■ **What you will do**
Using the records below, write out again exactly the lines that begin at the line containing "Cancel editing the" and end at the line containing "in the response", and no other lines.

■ **The data**

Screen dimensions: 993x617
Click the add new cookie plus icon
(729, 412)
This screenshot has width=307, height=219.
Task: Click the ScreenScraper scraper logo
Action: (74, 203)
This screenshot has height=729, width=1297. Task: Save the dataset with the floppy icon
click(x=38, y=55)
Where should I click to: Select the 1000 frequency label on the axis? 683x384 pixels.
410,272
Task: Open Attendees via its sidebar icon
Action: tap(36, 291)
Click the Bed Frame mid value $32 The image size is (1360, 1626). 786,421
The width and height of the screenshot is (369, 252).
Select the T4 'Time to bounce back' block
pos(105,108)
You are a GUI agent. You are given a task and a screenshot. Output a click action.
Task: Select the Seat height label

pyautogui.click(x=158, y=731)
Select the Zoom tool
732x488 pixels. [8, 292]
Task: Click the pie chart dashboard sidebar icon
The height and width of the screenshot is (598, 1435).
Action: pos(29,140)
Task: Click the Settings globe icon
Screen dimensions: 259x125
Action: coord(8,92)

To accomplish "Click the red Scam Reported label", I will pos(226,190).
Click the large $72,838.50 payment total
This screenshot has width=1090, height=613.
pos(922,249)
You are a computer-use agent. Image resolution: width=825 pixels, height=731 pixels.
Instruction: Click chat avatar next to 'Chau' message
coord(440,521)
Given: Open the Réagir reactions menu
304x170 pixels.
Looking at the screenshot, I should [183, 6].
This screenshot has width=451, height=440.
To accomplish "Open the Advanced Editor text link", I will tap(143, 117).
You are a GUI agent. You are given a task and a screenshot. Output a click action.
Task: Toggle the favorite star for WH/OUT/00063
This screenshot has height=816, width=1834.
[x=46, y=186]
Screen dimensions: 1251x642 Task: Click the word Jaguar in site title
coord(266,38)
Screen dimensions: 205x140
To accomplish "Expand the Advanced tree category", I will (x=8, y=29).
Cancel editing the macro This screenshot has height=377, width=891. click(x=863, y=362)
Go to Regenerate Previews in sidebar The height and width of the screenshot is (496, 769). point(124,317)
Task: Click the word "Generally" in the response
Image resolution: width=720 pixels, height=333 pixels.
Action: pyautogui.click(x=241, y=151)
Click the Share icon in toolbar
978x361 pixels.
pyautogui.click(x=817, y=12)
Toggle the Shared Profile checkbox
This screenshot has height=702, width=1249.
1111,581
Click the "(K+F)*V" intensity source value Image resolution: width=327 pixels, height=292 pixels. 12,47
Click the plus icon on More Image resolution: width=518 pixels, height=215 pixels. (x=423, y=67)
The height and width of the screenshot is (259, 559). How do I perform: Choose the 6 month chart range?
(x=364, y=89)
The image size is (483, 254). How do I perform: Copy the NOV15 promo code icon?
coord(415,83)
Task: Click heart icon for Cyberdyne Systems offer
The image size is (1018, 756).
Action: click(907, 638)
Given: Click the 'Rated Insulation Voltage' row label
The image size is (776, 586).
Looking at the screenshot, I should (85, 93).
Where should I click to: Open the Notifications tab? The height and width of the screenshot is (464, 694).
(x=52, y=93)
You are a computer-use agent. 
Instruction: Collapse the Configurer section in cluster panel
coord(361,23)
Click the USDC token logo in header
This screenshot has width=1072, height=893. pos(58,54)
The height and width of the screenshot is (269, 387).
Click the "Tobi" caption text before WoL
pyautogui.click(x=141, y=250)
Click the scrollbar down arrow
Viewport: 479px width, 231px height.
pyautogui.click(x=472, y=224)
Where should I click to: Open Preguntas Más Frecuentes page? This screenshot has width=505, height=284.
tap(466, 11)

■ **Task response**
Cancel editing the macro This screenshot has height=377, width=891. click(x=863, y=362)
Go to Regenerate Previews in sidebar The height and width of the screenshot is (496, 769). point(124,317)
Task: Click the word "Generally" in the response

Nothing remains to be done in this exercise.